Il ragazzo rise suo malgrado. Poi il suo viso si fece serio.

«Non devi essere così timido con me» lo incoraggiò il vampiro. «Avanti!»

«E i pioli nel cuore?» Le guance del ragazzo si colorarono appena.

«Altra cazzata». Il vampiro articolò con cura le sillabe, tanto che il ragazzo dovette sorridere. «Nessun potere magico. Perché non ti fumi una sigaretta? Vedo che le hai nel taschino della camicia».

«Oh, grazie» disse il ragazzo, come se gli fosse stata rivelata una magica ricetta; ma appena mise la sigaretta tra le labbra, le mani gli tremarono così violentemente che fece scempio del primo fragile fiammifero.

«Permettimi» fece il vampiro. Prese la scatola dei fiammiferi e rapidamente ne accostò uno alla sigaretta del ragazzo, che aspirò, gli occhi fissi sulle dita del vampiro. Poi il vampiro si ritrasse dal tavolo con un delicato fruscio delle vesti. «C’è un portacenere nel lavandino» disse; il ragazzo scattò per prenderlo, fissò un attimo i pochi mozziconi che c’erano dentro e adocchiando un cestino per la carta straccia vi vuotò il portacenere, che depose veloce sul tavolo. Vi appoggiò la sigaretta, su cui le sue dita avevano lasciato delle impronte umide. «È sua questa stanza?» domandò.

«No» rispose il vampiro. «È solo una stanza».

«Poi cosa accadde?» chiese il ragazzo. Il vampiro sembrava intento a osservare il fumo che passava sotto la lampadina.

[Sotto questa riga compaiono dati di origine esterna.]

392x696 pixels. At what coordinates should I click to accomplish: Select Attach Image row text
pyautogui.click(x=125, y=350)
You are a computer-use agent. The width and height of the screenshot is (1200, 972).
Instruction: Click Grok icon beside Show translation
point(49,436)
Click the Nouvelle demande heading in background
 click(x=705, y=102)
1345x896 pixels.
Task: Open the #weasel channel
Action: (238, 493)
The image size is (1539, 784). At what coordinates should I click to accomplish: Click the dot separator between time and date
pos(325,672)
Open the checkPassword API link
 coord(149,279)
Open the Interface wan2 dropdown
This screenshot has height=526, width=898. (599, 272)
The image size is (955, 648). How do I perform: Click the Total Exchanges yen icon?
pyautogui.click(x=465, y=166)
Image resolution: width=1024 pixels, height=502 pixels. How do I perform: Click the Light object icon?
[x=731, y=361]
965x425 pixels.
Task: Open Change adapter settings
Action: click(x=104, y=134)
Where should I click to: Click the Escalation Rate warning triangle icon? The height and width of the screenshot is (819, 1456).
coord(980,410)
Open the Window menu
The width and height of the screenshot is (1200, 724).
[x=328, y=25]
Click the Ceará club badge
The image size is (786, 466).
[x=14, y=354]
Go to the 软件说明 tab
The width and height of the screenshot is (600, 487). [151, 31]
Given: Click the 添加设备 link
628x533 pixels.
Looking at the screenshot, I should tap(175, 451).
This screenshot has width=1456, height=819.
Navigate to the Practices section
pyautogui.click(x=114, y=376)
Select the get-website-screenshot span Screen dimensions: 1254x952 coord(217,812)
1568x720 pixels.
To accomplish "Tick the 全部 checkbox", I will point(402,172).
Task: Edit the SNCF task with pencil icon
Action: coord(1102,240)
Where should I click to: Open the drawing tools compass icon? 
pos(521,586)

«Ah… ritornammo in gran fretta a New Orleans. Lestat aveva la bara in una squallida camera vicino ai bastioni».

«E lei entrò nella bara?»

«Non avevo scelta. Pregai Lestat di lasciarmi stare nello sgabuzzino, ma lui rise allibito. ‘Non sai che cosa sei?’ mi disse. ‘Ma cos’è, magia? Deve per forza avere questa forma?’ implorai. Mi rispose con un’altra risata. Non riuscivo a sopportare l’idea; eppure mi stavo rendendo conto di non avere alcuna paura: trovavo la cosa ben strana. Per tutta la vita avevo avuto paura dei luoghi chiusi; nato e cresciuto in Francia tra soffitti altissimi e finestre che arrivavano al suolo, avevo un vero terrore degli spazi ristretti. Mi sentivo a disagio persino nel confessionale, in chiesa: una paura abbastanza normale. E adesso, mentre discutevo con Lestat, m’accorsi di non provarne affatto; solo, me ne ricordavo. Mi ci attaccavo per abitudine, perché ancora non sapevo valutare la mia nuova ed emozionante libertà. ‘Ti stai comportando male’ disse Lestat alla fine. ‘Ed è quasi l’alba; dovrei lasciarti morire. Perché morirai, lo sai. Il sole distruggerà il sangue che ti ho dato, in ogni tessuto, in ogni vena. Ma non dovresti avere paura. Sembri uno di quei tipi che perdono un braccio o una gamba e continuano a sostenere di sentire dolore dove hanno perso l’arto’. Be’, fu senz’altro la cosa più intelligente e utile che Lestat abbia mai detto in mia presenza, e mi convinse all’istante. ‘Allora, io entro nella bara’ m’annunciò alla fine col tono più sprezzante di cui era capace, ‘e tu ti metterai sopra di me, se hai capito bene’. Eseguii. Mi sdraiai bocconi su di lui, estremamente turbato dal fatto di non provare il minimo terrore, e pieno di disgusto per la sua vicinanza, malgrado fosse bello e affascinante. Chiuse il coperchio. Gli domandai se fossi completamente morto. Sentivo formicolii e pruriti ovunque. ‘No, allora vuoi dire di no’ mi disse. ‘Quando lo sarai, potrai udire e vedere il tuo corpo cambiare senza sentire niente. Entro stanotte dovresti essere morto. Dormi’».

«Aveva ragione? Lei era già… morto quando si svegliò?»

«Sì. Cambiato, direi. Perché ovviamente sono vivo. Solo il mio corpo era morto. Anche prima che si fosse purificato completamente dai fluidi e dalla materia di cui non aveva più bisogno, era morto. Quando me ne resi conto entrai in un’ altra fase del mio abbandono delle emozioni umane. Innanzi tutto, mentre io e Lestat caricavamo la bara su un carro funebre e ne rubavamo un’altra da una camera mortuaria, capii che quel vampiro non mi piaceva affatto. Non avevo ancora tutti i suoi poteri, ma gli ero infinitamente più vicino di quanto lo ero stato prima della morte del mio corpo. Non te lo posso spiegare meglio per l’ovvia ragione che tu sei com’ero io prima che il mio corpo morisse. Non puoi capire. Ma prima della mia morte Lestat era stato in senso assoluto l’ esperienza più travolgente che avessi mai avuto. La tua sigaretta è ridotta a un cilindro di cenere».